Los hidalgos, que no Io conocían, le despojaron de sus ricas armas y vestiduras, cubriendo tan sólo con una piedra lo que el pudor no les permitió dejar descubierto y sumergido en un lodazal, y nadando en su propia sangre abandonaron el cadáver de aquel hombre, cuyos crímenes bosquejados por nuestra pluma estremecida de horror, desvanecen la compasión que debía inspirarnos su miserable fin.
El primero que llegó tras de Borja fue Juanicot que, llevado prisionero ante el conde, por las sangrientas vestimentas que le mostraron dijo que el muerto era su amo, y el de Lerín le despachó para que lo noticiase al rey.
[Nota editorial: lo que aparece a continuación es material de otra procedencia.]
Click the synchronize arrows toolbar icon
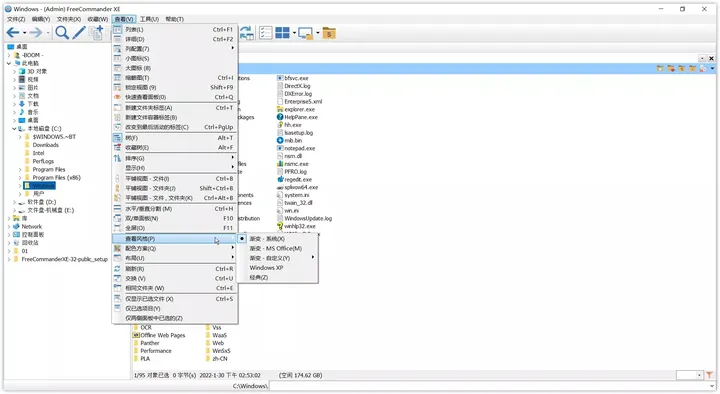 click(247, 33)
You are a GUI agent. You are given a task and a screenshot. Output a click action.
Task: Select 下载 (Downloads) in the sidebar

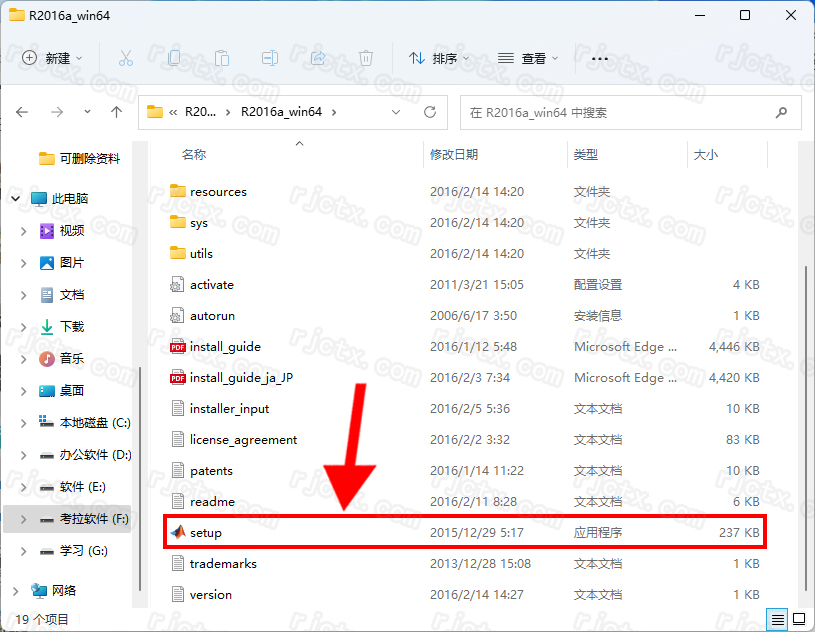[x=72, y=327]

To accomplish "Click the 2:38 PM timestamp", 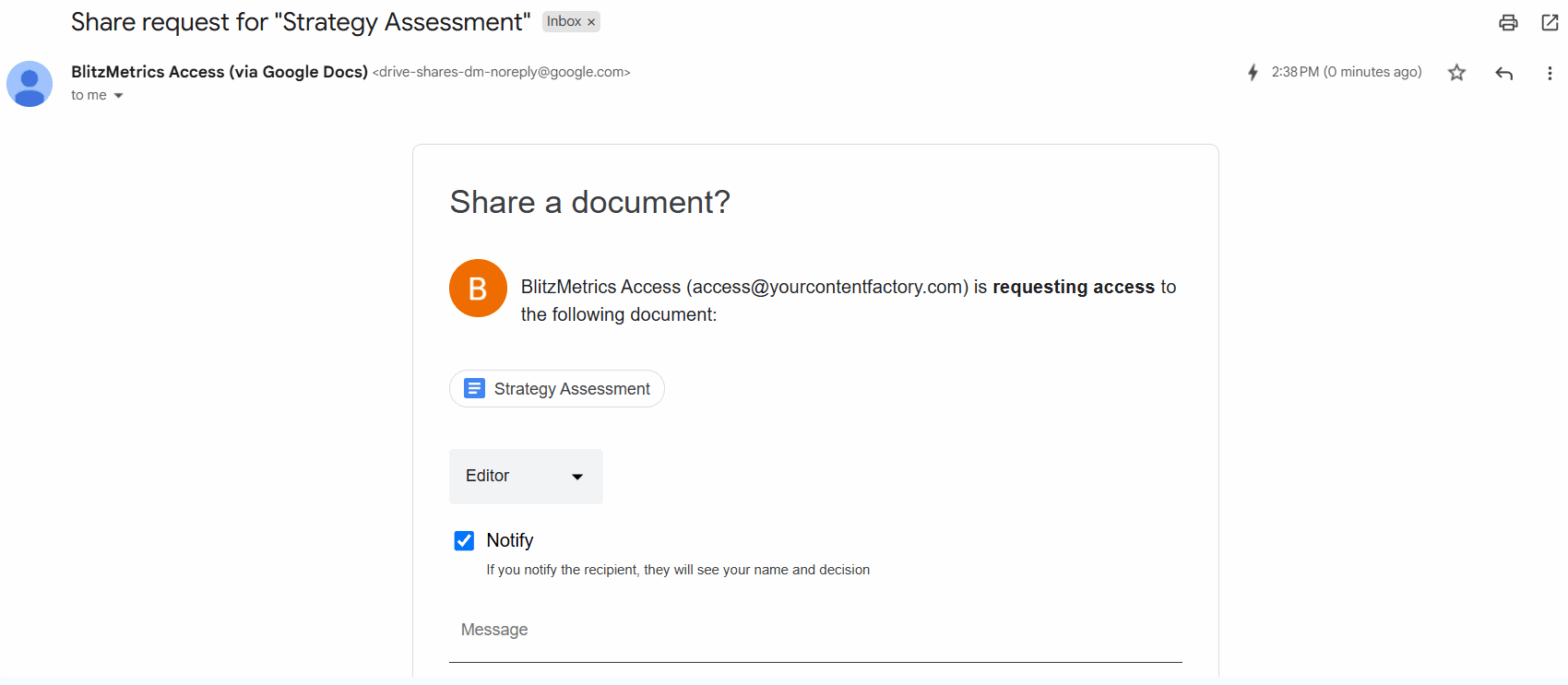I will click(1346, 73).
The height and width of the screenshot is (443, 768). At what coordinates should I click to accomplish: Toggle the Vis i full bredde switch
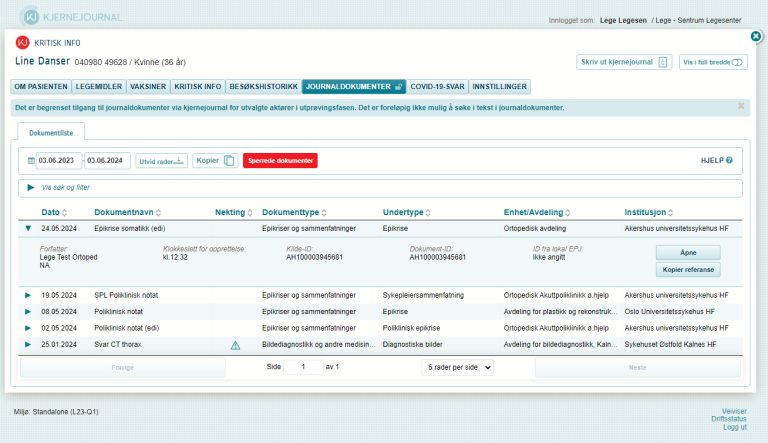738,62
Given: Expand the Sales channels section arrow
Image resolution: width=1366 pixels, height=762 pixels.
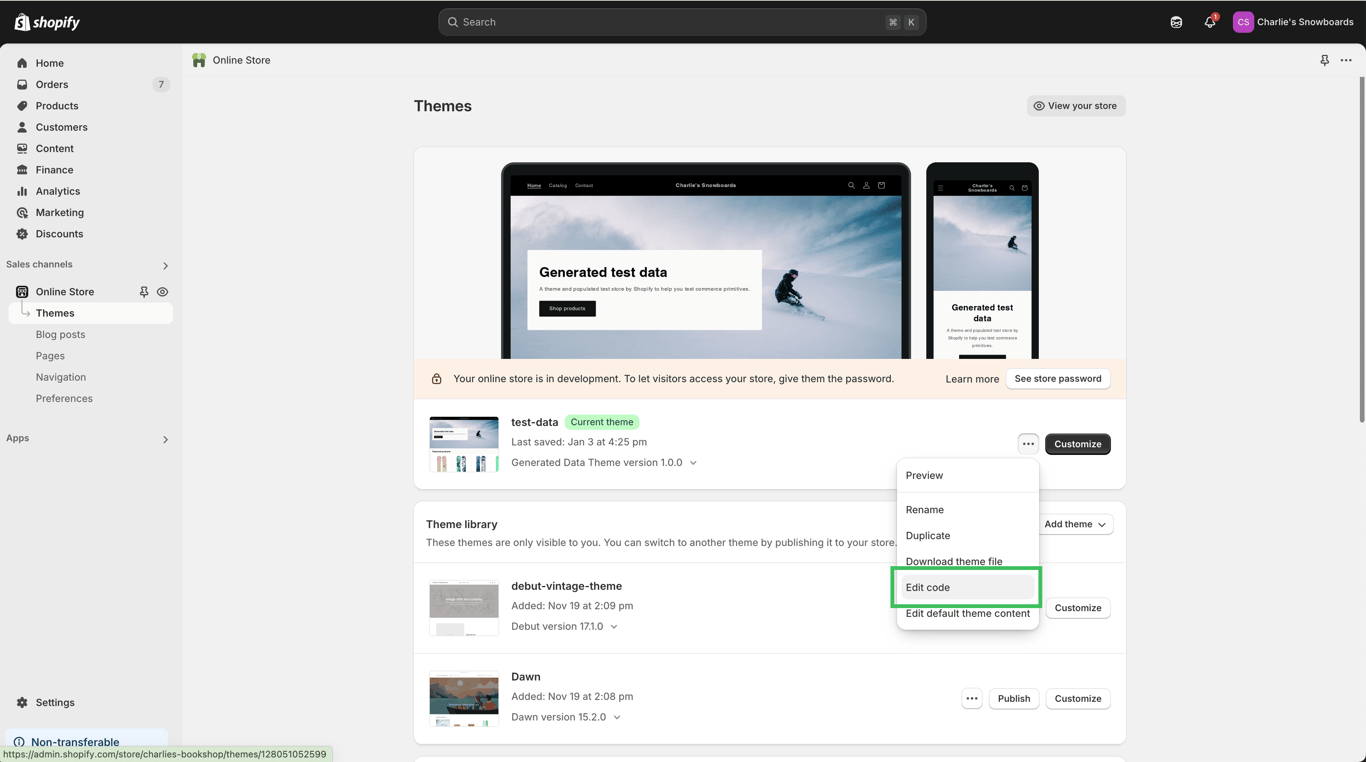Looking at the screenshot, I should click(165, 265).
Vino éste poco después con su gente y quedó atónito al saber tamaña desgracia. Hizo envolver el cuerpo de su yerno en un capote de grana y, con los ojos llorosos y el semblante mustio, se tornó a la villa llevando en pos de sí el cadáver de aquel hombre que tan soberbio había salido dos horas antes por el mismo sitio. En la iglesia parroquial de Santa María de Viana, después de celebrarle grandes y solemnes exequias, le mandó enterrar el monarca, construyéndole un magnífico sepulcro de mármol lleno de bajos relieves que representaban a varios reyes del antiguo testamento en ademán de llorar tan funesta desgracia. En la urna sepulcral, se esculpió el siguiente epitafio, que nos ha conservado el famoso obispo de Mondofiedo D. Antonio de Guevara:
“Aquí yace en poca tierra
el que toda le temía:
el que la paz y la guerra
en su mano las tenía.
O tú que vas a buscar
dignas cosas de loar,
si tú loas lo mas digno,
aquí pare tu camino,
no cures de más andar.”
En el día no existen más que los restos de este gran monumento, empleados en el zócalo del altar mayor de dicha iglesia y urna, cenizas, relieves, todo ha desaparecido, no quedando ni un sólo vestigio de aquel monstruo de ambición, que tenía por lema en sus armas y monedas: “aut César, aut nihil” (o César, o nada). Pero, en cambio, queda el horror de sus crímenes en la memoria de los hombres y de la historia, cuyo severo fallo no podrá suavizarse mientras la humanidad abrigue un sentimiento de su propia grandeza.
Francisco NAVARRO VILLOSLADA. Semanario pintoresco español. 4/7/1841, nº 27.